血小板活化因子拮抗剂BN52021可抑制体外缺血后[3H]D-天冬氨酸的释放。

PAF antagonist, BN52021, inhibits [3H]D-aspartate release after ischaemia in vitro.

作者信息

Zabøocka B, Domańska-Janik K

机构信息

Department of Neurochemistry, Polish Academy of Sciences, Warsaw.

出版信息

Neuroreport. 1994 Dec 30;6(1):85-8. doi: 10.1097/00001756-199412300-00023.

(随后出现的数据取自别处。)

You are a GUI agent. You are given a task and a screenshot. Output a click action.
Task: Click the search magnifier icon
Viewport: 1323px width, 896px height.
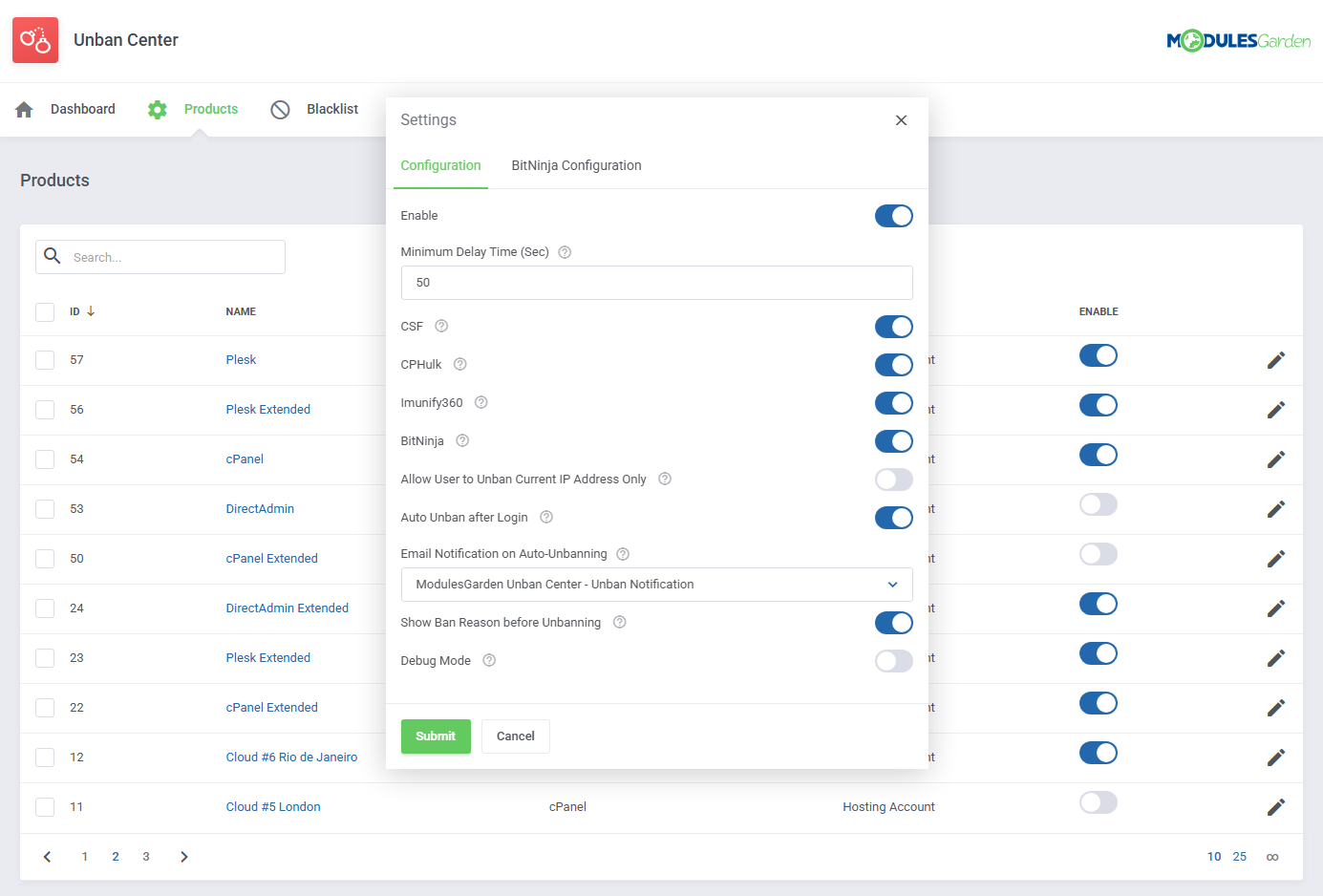point(53,256)
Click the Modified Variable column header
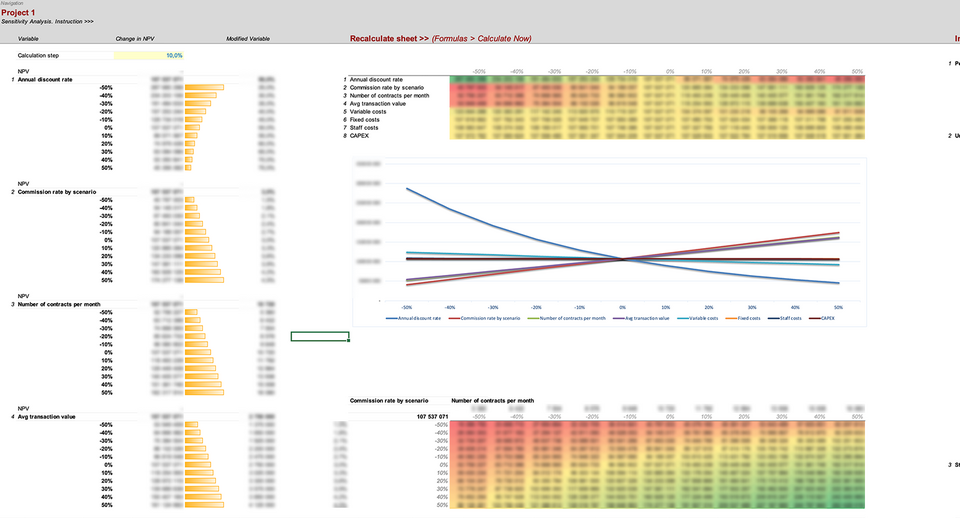The height and width of the screenshot is (518, 960). (x=248, y=39)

DOI:10.1097/00001756-199412300-00023

PMID:7703435

Abstract

The effect of the platelet activating factor (PAF) antagonist BN52021 on [3H]D-aspartate (D-Asp) release was investigated in rat hippocampal slices during and after incubation (20 min) in ischaemia-like conditions. Ischaemia did not influence spontaneous D-Asp outflow whereas K(+)-evoked, calcium-dependent release was markedly enhanced in reoxygenated, post-ischaemic slices. These slices also showed a substantial translocation/activation of protein kinase C (PKC). BN52021 blocked both ischaemia-induced effects. Moreover, the PKC inhibitor H7 attenuated post-ischaemic K(+)-evoked D-Asp release when beta-PDBu, a PKC activator, was used to enhance the response of normoxic slices. Assuming that PKC is activated by ischaemia in a PAF-dependent manner and that this activation proceeds to enhanced glutamate exocytosis, we speculate on the involvement of PAF receptor stimulation in the pathology of cerebral ischaemia.

摘要

在大鼠海马切片中，于类似缺血条件下孵育（20分钟）期间及之后，研究了血小板活化因子（PAF）拮抗剂BN52021对[3H]D-天冬氨酸（D-Asp）释放的影响。缺血不影响D-Asp的自发流出，而在复氧的缺血后切片中，钾离子诱发的、钙依赖性释放显著增强。这些切片还显示蛋白激酶C（PKC）有大量的易位/激活。BN52021可阻断缺血诱导的两种效应。此外，当使用PKC激活剂β-佛波醇酯（β-PDBu）增强常氧切片的反应时，PKC抑制剂H7可减弱缺血后钾离子诱发的D-Asp释放。假设PKC通过PAF依赖性方式被缺血激活，且这种激活会导致谷氨酸胞吐作用增强，我们推测PAF受体刺激参与了脑缺血的病理过程。